Pixel coordinate grounding data
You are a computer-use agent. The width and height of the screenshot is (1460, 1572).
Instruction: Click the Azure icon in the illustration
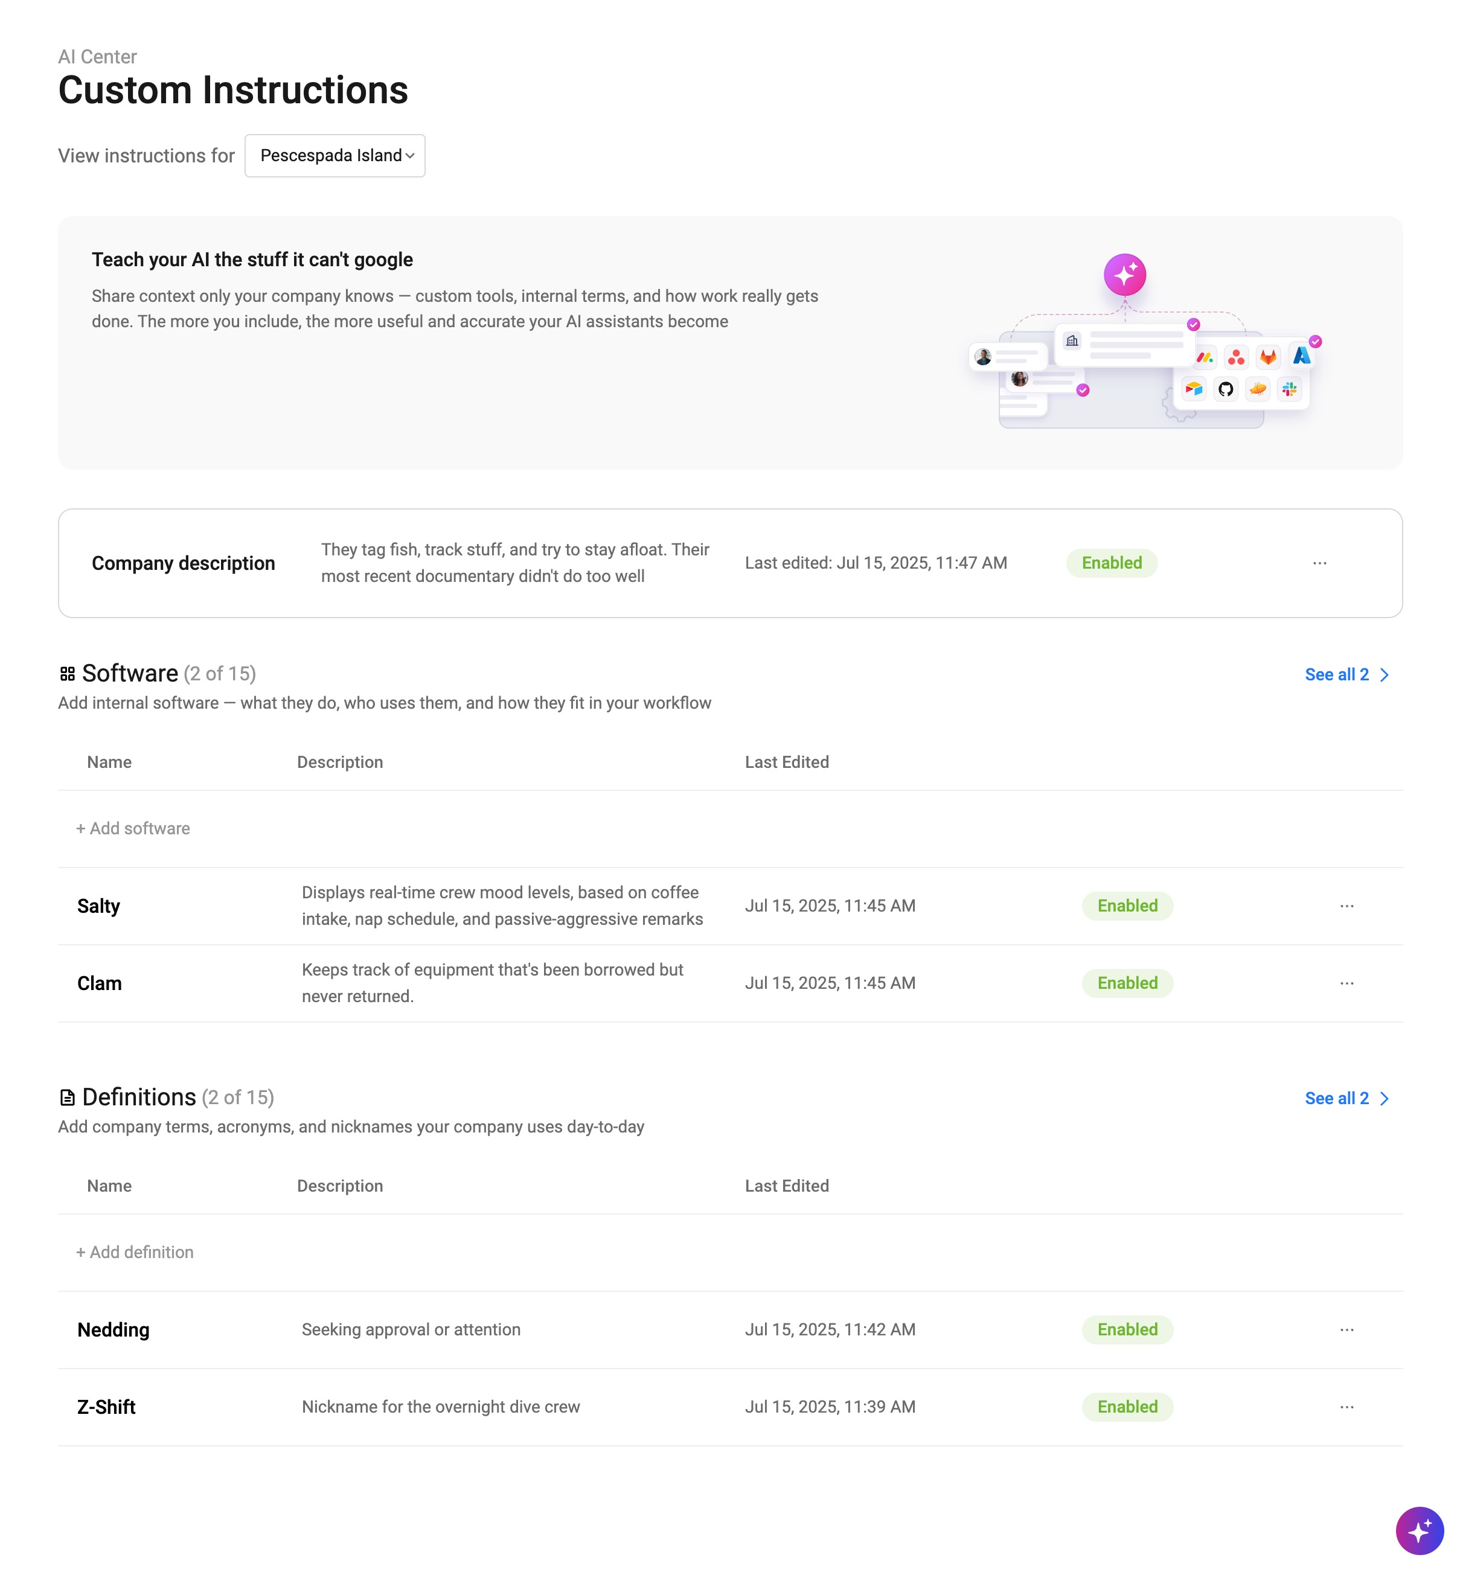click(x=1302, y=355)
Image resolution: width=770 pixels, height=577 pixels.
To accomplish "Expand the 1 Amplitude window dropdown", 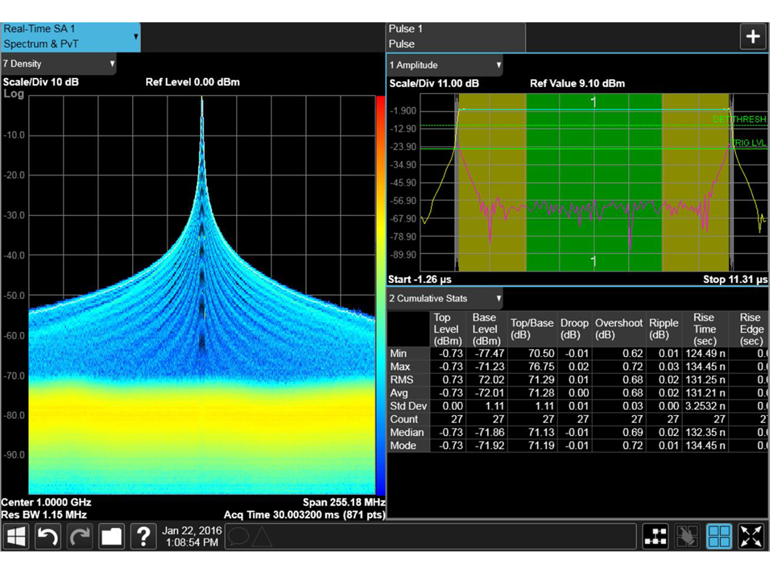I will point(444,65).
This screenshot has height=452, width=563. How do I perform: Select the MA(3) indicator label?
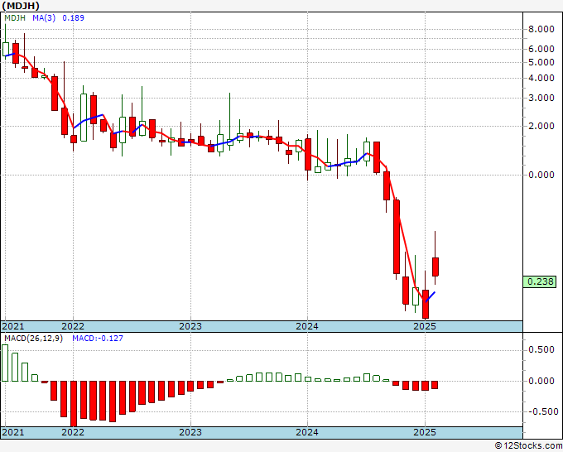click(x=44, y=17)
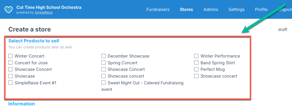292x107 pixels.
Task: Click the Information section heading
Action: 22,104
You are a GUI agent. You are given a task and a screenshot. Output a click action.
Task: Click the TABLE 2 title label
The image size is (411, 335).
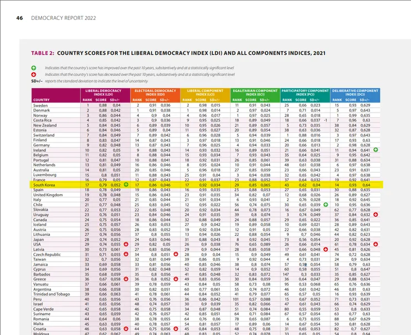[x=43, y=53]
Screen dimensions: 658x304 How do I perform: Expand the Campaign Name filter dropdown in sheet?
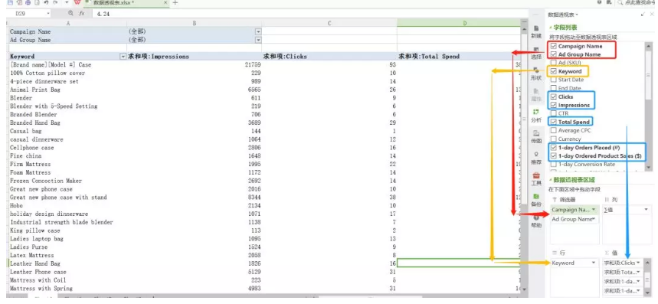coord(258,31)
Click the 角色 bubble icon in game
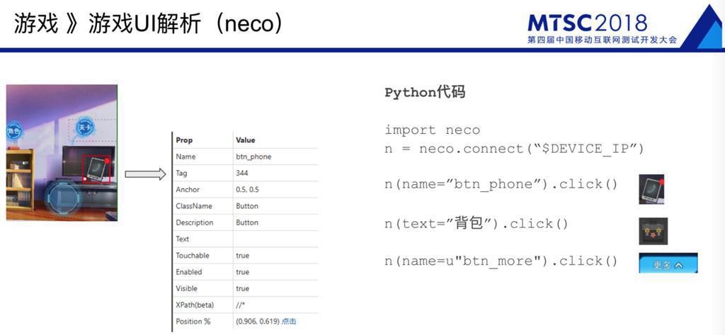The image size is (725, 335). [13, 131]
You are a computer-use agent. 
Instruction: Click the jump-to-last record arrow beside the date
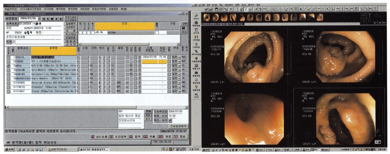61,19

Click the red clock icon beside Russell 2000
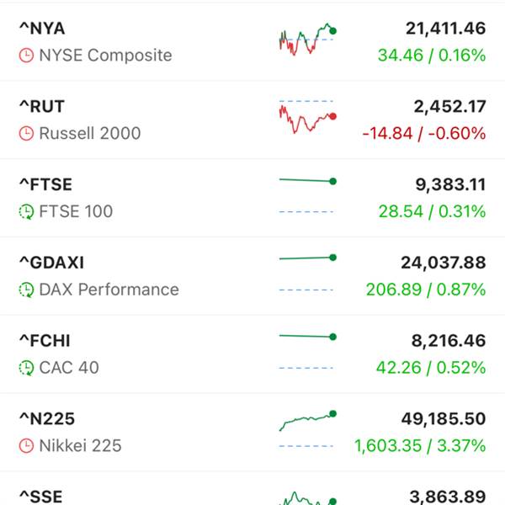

▶ _PROBLEM TO SOLVE_:
Gather all lines of the records that include the word "agent".

▶ _TASK OUTPUT_:
You are a computer-use agent. The width and height of the screenshot is (1460, 1572).
You are a GUI agent. You are given a task and a screenshot. Output a click action.
You are a computer-use agent. 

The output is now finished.